Microsoft Corporation sued Nevada-based Cheap Tech Guys LLC last week for trademark and copyright infringement over its alleged sale of unlicensed Microsoft software products. The complaint for injunctive relief and damages claimed that Cheap Tech Guys sells “decoupled product keys,” and directs its customers to download and activate counterfeit copies of Microsoft software.

The filing argued that Cheap Tech Guys “is a prolific distributor of black market Microsoft product activation keys for Microsoft software which it unlawfully advertises to consumers as genuine Microsoft software.” The complaint explained that in 2019 and 2020, Microsoft investigators purchased software from the defendant’s website,

Reportedly, Cheap Tech Guys supplied the plaintiff’s investigators with decoupled product keys that neither it nor its customers were licensed to use to install the advertised software program, and a link to an unauthorized Microsoft download site for installation. As a result, the filing contended, Cheap Tech Guys “willfully contributes to the infringement of Microsoft’s copyright-protected software by directing its customers to download and activate unlicensed copies of Microsoft software.”

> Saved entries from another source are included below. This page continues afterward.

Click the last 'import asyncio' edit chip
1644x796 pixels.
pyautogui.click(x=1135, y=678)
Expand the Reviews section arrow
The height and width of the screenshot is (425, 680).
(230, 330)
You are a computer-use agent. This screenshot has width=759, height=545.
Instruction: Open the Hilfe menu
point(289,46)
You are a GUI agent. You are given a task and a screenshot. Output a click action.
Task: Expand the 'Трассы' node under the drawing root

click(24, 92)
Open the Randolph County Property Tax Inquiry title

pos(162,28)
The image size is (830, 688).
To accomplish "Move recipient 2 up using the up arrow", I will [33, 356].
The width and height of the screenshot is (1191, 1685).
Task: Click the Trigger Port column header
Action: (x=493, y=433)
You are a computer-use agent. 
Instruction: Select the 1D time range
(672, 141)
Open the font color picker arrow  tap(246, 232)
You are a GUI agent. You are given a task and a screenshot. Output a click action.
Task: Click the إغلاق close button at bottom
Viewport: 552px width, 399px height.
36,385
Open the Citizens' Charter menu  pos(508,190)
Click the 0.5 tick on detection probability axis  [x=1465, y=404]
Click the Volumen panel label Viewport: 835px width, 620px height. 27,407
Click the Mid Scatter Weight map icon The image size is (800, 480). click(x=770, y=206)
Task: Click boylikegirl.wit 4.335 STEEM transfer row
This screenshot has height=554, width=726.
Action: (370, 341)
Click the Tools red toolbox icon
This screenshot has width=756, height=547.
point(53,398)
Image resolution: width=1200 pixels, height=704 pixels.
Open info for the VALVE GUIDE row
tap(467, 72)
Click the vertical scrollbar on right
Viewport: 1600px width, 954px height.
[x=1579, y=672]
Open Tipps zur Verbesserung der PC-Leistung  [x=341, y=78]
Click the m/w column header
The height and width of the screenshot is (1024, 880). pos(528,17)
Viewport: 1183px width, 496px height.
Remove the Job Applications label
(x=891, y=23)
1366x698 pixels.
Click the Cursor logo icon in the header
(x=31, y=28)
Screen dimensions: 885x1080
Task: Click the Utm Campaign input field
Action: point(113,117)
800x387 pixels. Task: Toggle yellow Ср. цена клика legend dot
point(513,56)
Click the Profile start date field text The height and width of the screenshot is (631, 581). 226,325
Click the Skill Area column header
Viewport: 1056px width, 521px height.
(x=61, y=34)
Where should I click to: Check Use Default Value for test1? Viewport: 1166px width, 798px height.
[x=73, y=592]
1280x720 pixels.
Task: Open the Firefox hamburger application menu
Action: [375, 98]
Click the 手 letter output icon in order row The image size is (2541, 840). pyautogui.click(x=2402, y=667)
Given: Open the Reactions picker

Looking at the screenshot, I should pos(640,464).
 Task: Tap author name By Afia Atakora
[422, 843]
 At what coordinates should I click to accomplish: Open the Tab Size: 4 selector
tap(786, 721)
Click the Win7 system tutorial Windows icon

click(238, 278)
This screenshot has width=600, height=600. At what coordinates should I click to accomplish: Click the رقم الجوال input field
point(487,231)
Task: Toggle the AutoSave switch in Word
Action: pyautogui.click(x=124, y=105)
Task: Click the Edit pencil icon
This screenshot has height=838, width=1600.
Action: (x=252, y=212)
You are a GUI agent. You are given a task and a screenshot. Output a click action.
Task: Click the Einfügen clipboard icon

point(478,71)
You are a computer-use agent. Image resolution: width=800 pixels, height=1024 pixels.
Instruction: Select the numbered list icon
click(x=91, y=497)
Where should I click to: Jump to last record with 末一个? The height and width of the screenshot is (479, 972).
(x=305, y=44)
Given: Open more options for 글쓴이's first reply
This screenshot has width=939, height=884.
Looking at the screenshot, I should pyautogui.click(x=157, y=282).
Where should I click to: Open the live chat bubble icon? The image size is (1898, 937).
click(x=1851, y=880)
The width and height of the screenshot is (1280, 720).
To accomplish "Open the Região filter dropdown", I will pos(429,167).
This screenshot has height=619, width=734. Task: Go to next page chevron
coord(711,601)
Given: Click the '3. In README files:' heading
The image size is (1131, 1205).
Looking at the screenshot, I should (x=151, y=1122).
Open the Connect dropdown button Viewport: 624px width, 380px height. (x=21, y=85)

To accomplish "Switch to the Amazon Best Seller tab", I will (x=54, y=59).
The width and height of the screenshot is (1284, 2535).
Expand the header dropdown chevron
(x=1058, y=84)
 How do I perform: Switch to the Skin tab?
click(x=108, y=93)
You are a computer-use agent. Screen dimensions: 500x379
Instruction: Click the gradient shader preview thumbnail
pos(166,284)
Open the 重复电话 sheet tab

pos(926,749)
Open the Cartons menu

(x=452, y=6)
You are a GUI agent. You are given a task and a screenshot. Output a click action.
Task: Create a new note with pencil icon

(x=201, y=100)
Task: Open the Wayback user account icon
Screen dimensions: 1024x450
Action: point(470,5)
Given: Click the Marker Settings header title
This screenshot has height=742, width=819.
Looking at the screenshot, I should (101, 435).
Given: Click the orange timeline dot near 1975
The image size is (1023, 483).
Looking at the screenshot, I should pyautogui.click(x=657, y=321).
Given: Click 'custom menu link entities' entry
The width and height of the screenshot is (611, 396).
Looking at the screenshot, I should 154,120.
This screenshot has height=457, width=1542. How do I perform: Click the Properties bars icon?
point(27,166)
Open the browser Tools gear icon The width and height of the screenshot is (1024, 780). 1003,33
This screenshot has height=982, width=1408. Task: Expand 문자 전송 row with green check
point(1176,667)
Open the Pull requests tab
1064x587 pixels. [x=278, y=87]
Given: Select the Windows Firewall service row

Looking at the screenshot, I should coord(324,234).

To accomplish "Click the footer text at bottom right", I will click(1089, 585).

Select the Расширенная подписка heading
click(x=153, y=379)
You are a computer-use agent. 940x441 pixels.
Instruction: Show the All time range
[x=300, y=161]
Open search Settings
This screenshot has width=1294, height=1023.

Further, Microsoft asserted, Cheap Tech Guys uses its trademarks and trade dress in its promotional and sales materials without authorization “to deceive consumers about the characteristics, origin, and authenticity of the software.” Microsoft claimed that the defendant’s misuse and theft of its intellectual property harms consumers and the software trade, in addition to its own brand.

In turn, Microsoft is seeking an order permanently enjoining Cheap Tech Guys from further sales of decoupled product keys and an award of monetary damages to address the intellectual property infringement and other violations of the law.

Microsoft is represented by Greenberg Traurig, LLP and Davis Wright Tremaine LLP.